Range to output from the entries below: the line containing "Task: Select the Tue 3 day tab" through the line containing "Select Default view". Set it down exactly, ends included, nothing else.

━━━ Source data

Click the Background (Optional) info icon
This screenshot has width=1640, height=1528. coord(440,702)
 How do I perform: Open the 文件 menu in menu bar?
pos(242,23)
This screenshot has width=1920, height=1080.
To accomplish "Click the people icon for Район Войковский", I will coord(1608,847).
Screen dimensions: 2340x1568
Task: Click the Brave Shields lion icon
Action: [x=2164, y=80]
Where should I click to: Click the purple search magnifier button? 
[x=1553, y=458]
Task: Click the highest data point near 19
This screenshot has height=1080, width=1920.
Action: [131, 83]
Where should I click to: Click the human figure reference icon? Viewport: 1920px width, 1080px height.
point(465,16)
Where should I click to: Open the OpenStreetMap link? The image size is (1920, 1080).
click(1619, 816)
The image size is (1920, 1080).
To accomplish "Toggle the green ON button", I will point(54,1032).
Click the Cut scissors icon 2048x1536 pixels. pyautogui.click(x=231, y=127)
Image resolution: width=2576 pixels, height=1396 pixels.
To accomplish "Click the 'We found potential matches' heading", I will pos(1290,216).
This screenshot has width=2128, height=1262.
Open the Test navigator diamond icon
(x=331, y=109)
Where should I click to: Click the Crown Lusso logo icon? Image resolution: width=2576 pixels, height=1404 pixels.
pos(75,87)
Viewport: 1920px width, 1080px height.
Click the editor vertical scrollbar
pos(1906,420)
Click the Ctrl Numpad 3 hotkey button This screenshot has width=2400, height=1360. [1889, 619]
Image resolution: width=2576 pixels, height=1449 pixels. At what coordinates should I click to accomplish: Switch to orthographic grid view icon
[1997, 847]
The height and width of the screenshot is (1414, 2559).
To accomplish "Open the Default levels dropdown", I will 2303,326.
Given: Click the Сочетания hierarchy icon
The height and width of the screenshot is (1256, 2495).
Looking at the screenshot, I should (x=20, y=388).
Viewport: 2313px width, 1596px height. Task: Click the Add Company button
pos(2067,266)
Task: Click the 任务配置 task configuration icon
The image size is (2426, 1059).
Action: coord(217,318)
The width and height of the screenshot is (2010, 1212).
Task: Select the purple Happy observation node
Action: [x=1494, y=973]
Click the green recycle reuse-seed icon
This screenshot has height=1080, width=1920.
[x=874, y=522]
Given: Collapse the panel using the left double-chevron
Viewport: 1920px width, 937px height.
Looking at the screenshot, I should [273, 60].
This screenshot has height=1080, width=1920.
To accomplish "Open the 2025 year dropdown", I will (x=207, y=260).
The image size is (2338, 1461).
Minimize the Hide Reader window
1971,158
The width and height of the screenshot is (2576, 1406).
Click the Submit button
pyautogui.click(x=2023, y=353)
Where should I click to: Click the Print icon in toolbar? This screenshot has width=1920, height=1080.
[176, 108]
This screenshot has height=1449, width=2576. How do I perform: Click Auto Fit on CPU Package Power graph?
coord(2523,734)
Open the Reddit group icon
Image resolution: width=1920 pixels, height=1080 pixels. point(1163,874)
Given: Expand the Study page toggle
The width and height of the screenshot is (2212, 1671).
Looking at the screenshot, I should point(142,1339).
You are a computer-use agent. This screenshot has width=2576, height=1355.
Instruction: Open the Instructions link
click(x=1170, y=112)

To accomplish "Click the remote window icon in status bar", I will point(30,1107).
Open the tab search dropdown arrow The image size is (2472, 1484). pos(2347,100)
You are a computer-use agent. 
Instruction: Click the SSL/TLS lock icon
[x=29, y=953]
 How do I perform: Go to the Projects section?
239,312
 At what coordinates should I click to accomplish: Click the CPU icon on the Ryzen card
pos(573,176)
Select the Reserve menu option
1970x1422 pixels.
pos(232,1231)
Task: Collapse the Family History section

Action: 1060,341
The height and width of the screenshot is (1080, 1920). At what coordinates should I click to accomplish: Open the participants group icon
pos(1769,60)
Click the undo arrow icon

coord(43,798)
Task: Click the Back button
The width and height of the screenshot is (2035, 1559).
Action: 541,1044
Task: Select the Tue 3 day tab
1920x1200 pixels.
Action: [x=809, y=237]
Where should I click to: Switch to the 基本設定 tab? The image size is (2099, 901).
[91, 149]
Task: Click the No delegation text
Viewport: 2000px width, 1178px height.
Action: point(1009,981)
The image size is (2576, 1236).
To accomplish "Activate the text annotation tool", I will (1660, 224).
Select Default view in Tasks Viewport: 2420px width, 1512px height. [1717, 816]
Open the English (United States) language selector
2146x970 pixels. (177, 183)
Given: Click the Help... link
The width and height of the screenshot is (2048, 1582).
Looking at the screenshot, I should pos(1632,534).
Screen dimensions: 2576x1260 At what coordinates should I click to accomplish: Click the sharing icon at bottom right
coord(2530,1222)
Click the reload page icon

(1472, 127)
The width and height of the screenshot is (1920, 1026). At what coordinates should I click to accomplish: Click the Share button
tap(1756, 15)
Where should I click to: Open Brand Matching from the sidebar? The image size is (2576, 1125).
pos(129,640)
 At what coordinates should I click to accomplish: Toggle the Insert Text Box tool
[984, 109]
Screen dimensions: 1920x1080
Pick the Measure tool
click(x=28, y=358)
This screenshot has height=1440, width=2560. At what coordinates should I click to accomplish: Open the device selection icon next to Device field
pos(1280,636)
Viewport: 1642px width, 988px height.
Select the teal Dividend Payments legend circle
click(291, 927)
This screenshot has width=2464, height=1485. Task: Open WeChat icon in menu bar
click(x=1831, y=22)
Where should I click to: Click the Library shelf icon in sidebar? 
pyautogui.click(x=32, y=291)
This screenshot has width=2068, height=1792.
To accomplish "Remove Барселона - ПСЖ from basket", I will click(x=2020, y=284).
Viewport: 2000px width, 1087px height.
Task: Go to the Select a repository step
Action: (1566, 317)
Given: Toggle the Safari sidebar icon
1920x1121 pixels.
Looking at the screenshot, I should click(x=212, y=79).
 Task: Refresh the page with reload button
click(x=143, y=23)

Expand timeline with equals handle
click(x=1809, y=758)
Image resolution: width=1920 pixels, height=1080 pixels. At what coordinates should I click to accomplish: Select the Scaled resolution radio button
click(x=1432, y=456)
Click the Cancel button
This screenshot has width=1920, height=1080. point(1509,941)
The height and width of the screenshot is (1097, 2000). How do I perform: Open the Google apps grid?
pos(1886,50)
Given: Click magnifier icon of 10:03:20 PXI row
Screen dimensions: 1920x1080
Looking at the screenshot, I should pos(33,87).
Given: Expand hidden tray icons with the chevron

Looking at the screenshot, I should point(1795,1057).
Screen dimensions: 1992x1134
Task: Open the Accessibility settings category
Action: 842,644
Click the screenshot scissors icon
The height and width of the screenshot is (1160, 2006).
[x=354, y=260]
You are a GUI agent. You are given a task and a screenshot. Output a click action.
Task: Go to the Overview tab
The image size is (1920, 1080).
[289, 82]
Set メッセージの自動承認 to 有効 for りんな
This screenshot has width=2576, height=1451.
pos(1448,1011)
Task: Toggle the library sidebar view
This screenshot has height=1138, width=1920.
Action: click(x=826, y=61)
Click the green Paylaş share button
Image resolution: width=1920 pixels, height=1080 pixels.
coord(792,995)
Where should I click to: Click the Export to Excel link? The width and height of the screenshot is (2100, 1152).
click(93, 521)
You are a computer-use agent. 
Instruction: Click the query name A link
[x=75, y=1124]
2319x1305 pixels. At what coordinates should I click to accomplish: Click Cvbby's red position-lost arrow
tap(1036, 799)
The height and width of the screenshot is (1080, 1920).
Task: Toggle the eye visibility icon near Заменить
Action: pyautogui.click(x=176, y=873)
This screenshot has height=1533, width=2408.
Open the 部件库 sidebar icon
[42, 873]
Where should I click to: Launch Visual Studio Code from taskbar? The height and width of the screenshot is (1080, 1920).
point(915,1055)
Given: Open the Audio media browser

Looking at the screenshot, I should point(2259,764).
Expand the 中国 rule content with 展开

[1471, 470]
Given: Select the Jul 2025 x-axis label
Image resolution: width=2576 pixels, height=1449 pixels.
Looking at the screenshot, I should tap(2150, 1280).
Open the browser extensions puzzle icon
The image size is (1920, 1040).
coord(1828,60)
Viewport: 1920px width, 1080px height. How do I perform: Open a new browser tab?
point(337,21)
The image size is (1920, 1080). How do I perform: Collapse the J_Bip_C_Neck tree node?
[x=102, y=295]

━━━━━━

**Problem solution:**
Task: Select the Tue 3 day tab
1920x1200 pixels.
Action: [x=809, y=237]
Where should I click to: Switch to the 基本設定 tab? The image size is (2099, 901).
[91, 149]
Task: Click the No delegation text
Viewport: 2000px width, 1178px height.
Action: point(1009,981)
The image size is (2576, 1236).
To accomplish "Activate the text annotation tool", I will (1660, 224).
Select Default view in Tasks Viewport: 2420px width, 1512px height. [1717, 816]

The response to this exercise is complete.